» **INSTRUCTIONS TO FOLLOW**
Please quote word for word the rows below, beginning with the line that contains "Screen dimensions: 985x640" and continuing through the line that contains "[1036, 202]", both of those lines included, and nothing else.

» **EXERCISE DATA**
>> start
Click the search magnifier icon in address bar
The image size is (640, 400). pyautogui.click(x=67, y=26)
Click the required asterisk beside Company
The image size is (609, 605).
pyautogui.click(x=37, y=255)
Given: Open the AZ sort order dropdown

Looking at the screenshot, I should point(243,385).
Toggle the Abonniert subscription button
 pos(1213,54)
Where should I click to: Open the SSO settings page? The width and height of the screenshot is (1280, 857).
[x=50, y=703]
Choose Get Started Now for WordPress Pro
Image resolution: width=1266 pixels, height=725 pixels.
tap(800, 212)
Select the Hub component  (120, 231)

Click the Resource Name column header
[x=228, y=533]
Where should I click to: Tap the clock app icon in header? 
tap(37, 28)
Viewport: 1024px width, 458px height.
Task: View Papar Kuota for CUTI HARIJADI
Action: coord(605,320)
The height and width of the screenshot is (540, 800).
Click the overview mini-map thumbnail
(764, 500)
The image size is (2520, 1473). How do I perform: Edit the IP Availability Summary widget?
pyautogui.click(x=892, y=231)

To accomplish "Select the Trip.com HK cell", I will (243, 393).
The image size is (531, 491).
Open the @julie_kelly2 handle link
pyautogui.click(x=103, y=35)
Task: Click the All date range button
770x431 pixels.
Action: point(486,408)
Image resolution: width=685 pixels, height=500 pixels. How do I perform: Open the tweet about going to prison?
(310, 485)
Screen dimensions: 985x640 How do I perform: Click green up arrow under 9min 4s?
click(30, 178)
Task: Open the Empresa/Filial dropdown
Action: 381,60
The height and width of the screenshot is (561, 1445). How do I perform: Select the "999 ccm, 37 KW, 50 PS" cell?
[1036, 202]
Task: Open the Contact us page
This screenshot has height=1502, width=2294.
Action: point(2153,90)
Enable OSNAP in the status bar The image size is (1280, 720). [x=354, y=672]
>> end
» **EXERCISE RESULT**
Screen dimensions: 985x640 How do I perform: Click green up arrow under 9min 4s?
click(30, 178)
Task: Open the Empresa/Filial dropdown
Action: 381,60
The height and width of the screenshot is (561, 1445). How do I perform: Select the "999 ccm, 37 KW, 50 PS" cell?
[1036, 202]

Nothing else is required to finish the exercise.